Praise to Eliot Peper, the author of Cumulus, True Blue, Neon Fever Dream, The Uncommon Series, Bandwidth, and now another near-future thriller Borderless, the second novel in the Analog Series.
If you haven’t read anything coming from Eliot Peper’s super brain, correct that now and grab any of his book. His writing is intelligent, seducing, enchanting, like multi-colored waterfall cascading over the central core of your brain.
Read this: You were the center of gravity in a dance that you were observing but not participating in. And read this: When you owned your own decisions, you owned your own sins. And this: The overall impression it left was of something designed but not engineered, a marriage of botanical growth and human imagination.
And then read the whole of Borderless, not skipping a single word because you don’t want to shatter the glass ball of magical writing in front of which we bow our heads pleased and humbled.
Overwhelmed with the beauty and the rich texture of his writing style, I need to say this one last thing (or maybe two).
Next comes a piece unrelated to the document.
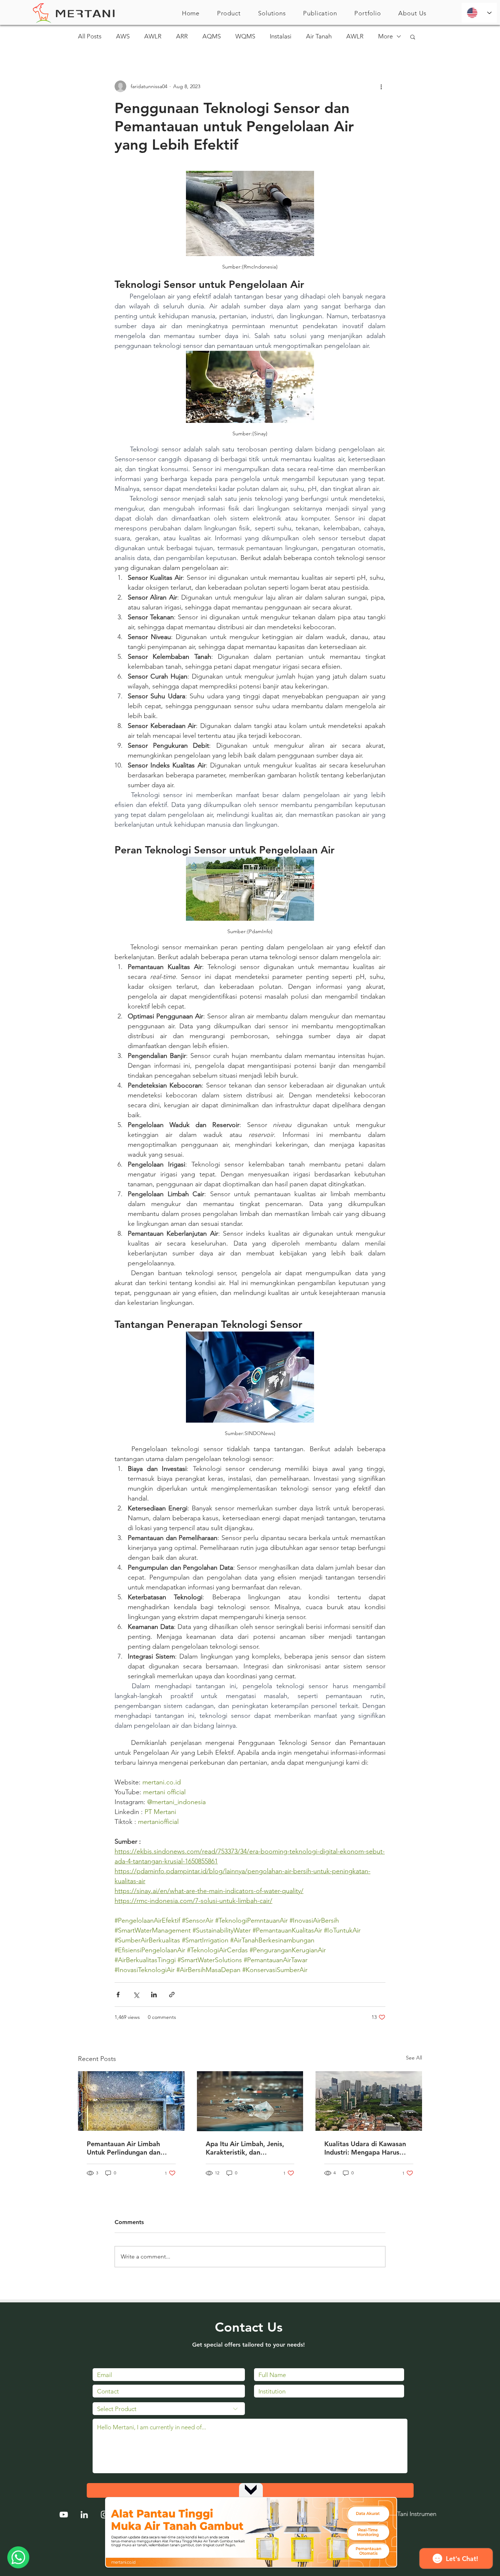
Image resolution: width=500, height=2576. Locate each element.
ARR (182, 36)
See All (414, 2057)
Many great authors are out there but there are not so many great authors who are true artists. Eliot Peper is one of them.
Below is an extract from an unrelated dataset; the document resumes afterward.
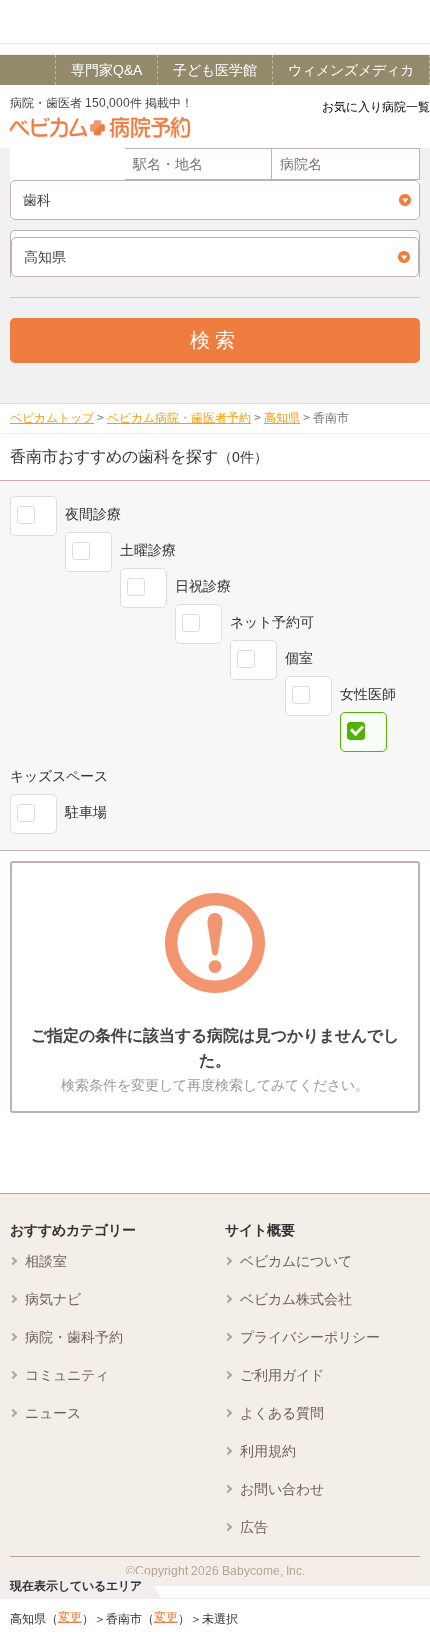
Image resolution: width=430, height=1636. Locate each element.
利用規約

Whether you are just a reader, a budding or established writer or an author, read Eliot Peper. Read him slowly and with tender care. Enjoy the process and LEARN.
You don’t want to miss the taste of the near future and live it now in your imagination before it will become real in a few years or decades; you don’t want to be excluded from the privilege of knowing one of the best composers of the written word who walks, breaths, dreams and lives in the same feed as you do. That would be a shame.